At the door this Friday, customers were greeted by Casey Ballin from Hannah Farm, a one acre plot of land on an island in Boston Harbor. Now managed by B.good, the farm benefits the local community, producing food for Camp Harbor View summer camp for at-risk youth. At the camp, teens learn to prepare healthy meals from local ingredients. Up to 20,000 pounds of produce are expected to be produced by Hannah Farm, with a majority being donated to the summer camp, and much being featured in B.good restaurants. “We did a feature a couple weeks ago, where we sold kale smoothies made with our own kale,” Ballin explained as he handed out samples of carrots and grape tomatoes from Hannah Farm.

This Friday was the first of many meals I’m sure I’ll be having at B.good.

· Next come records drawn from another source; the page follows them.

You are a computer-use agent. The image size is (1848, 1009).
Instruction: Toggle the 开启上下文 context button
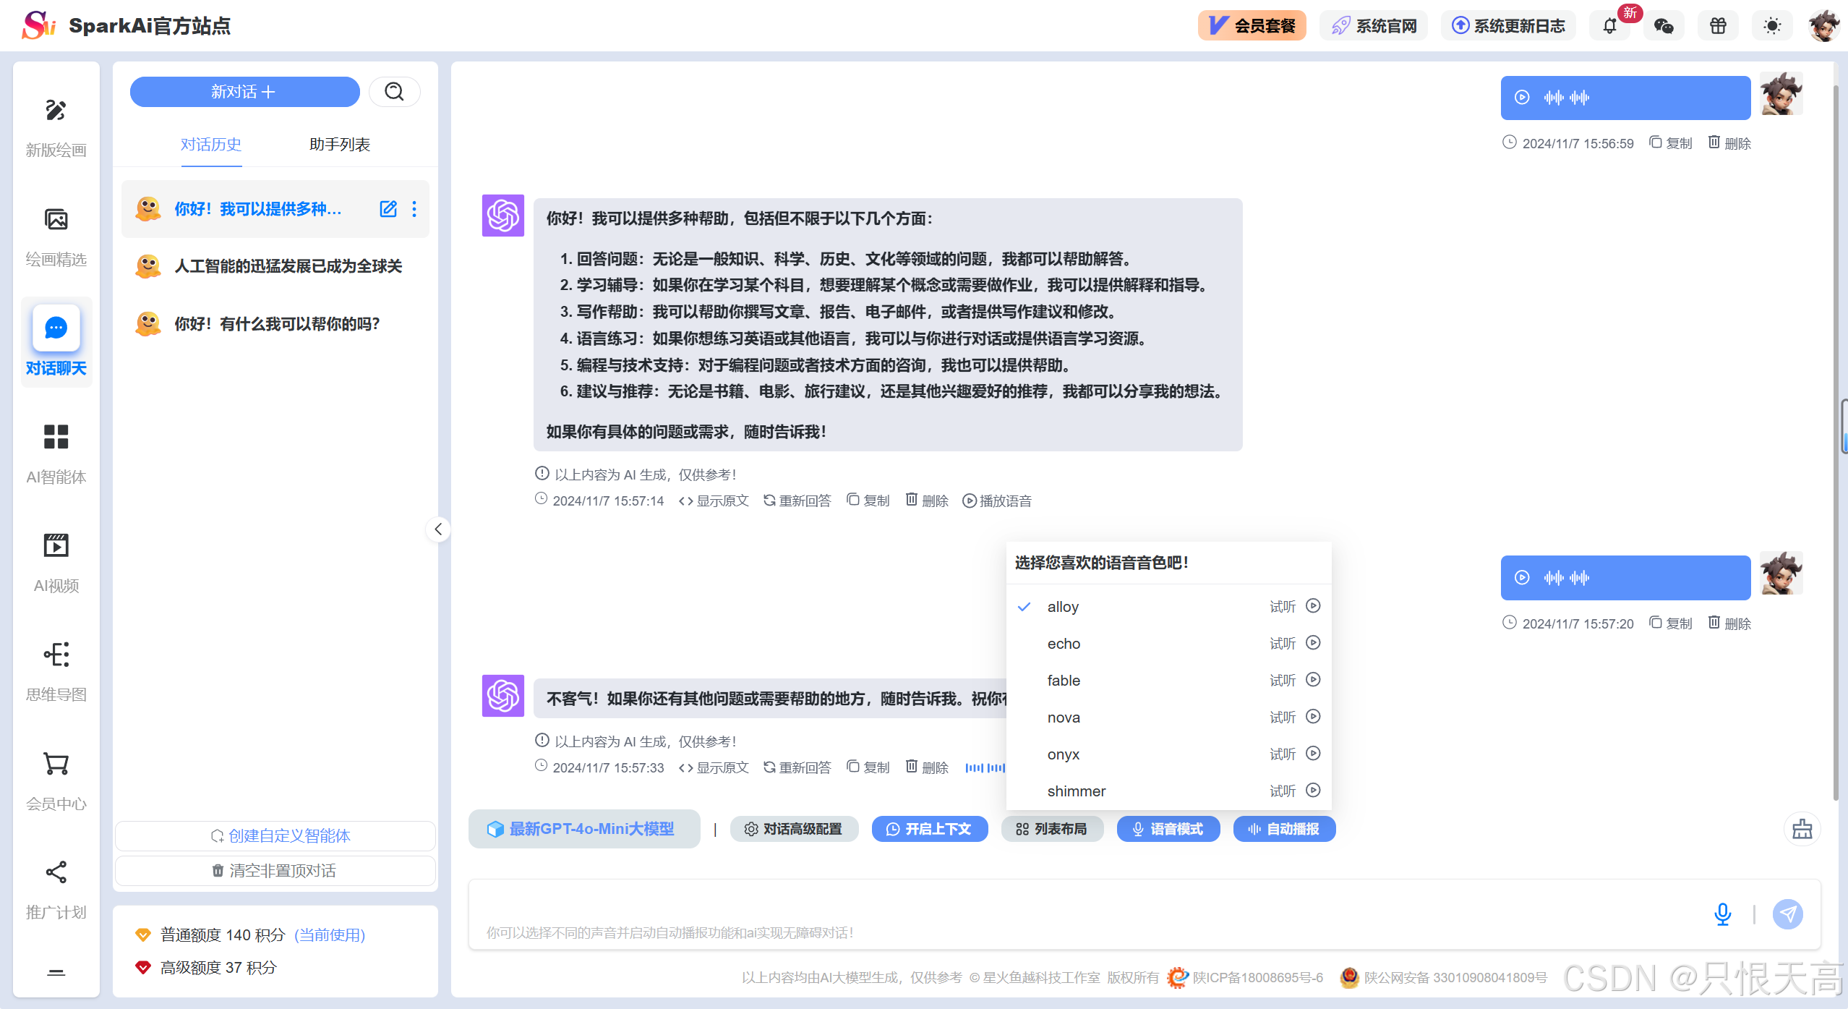tap(929, 829)
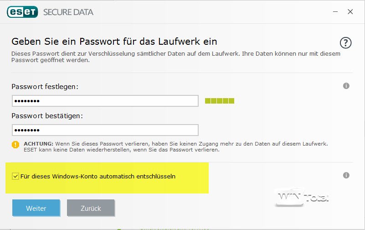Click the green password strength indicator

pyautogui.click(x=219, y=100)
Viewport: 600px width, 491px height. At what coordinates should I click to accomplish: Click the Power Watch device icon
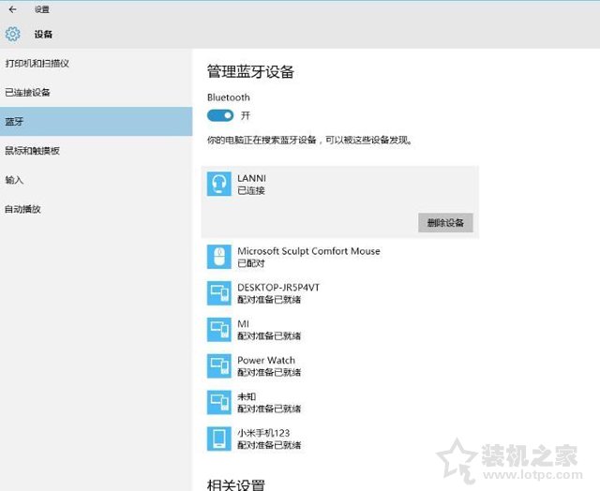tap(218, 365)
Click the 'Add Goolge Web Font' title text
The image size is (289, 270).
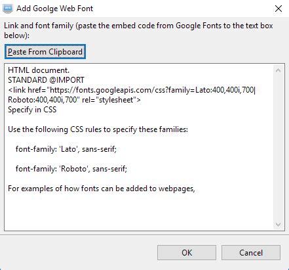tap(55, 9)
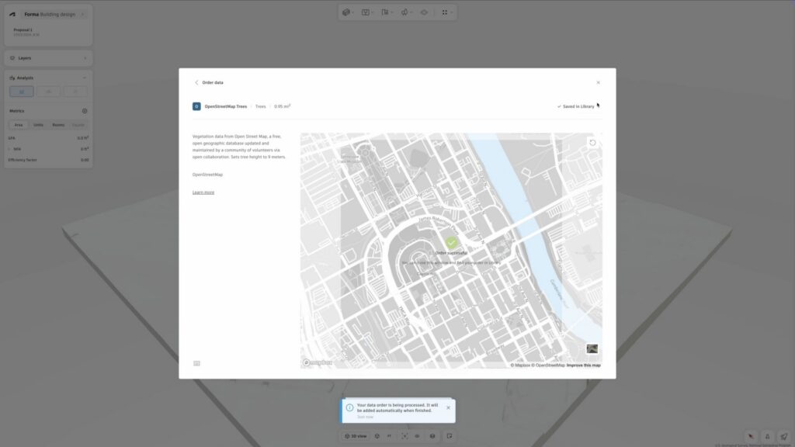Click the Improve this map link
This screenshot has height=447, width=795.
coord(583,365)
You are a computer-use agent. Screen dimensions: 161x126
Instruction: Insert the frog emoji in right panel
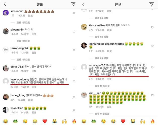click(94, 121)
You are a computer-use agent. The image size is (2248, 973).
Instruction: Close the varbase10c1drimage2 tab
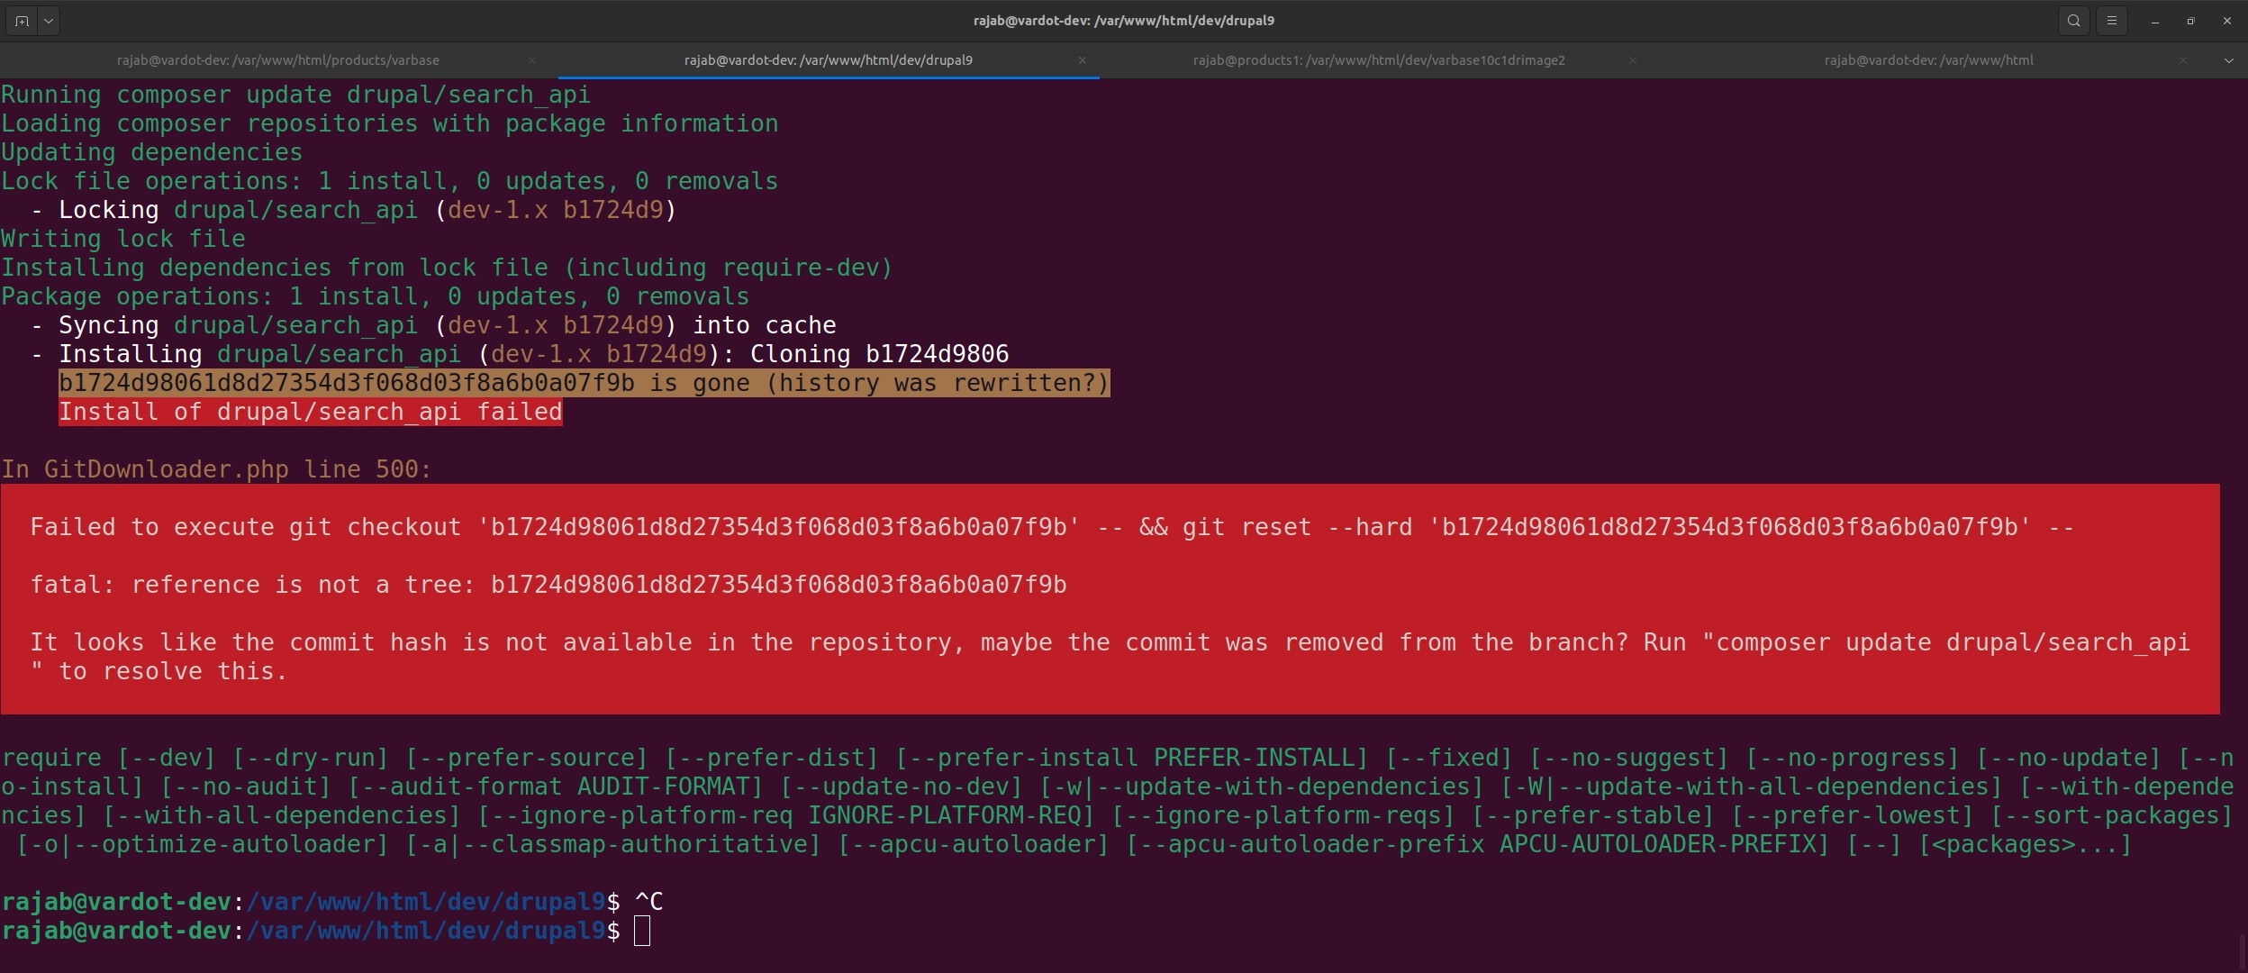pyautogui.click(x=1631, y=60)
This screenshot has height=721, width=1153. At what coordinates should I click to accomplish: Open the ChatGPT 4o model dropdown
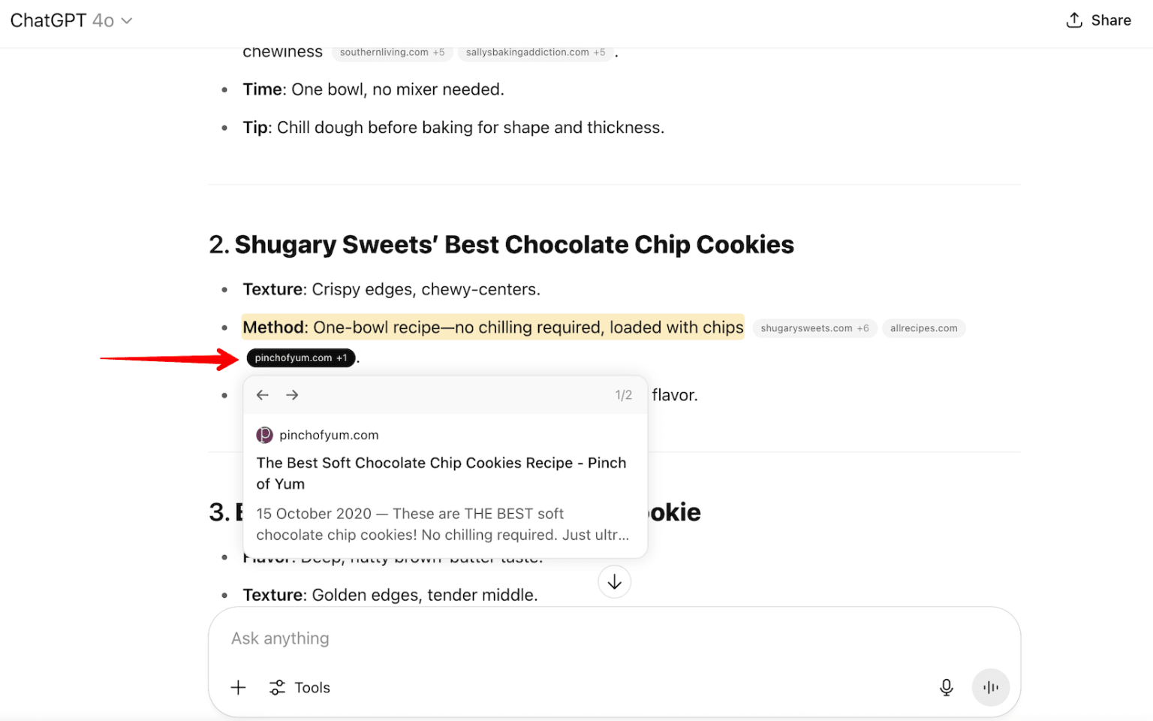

The chain brings its fresh dishes to the Square along with a fresh ideology, one that incorporates sustainability, local commerce, and—of course—delicious food. On the short walk to my seat, I ogled picnic pear and brie salads, Thai almond bowls, sweet potato fries, and even pumpkin milkshakes. I tried the Spicy Lime Avocado Bowl with their seasonal side: local cauliflower coated in cheddar and breadcrumbs. I might have over-ordered, but it was oh, so good. Plus, the side was free; first-time users of the B.good app will automatically get a side on the house! I would easily recommend B.good to anyone looking for a tasty, healthy morsel without the wait at a sit-down restaurant.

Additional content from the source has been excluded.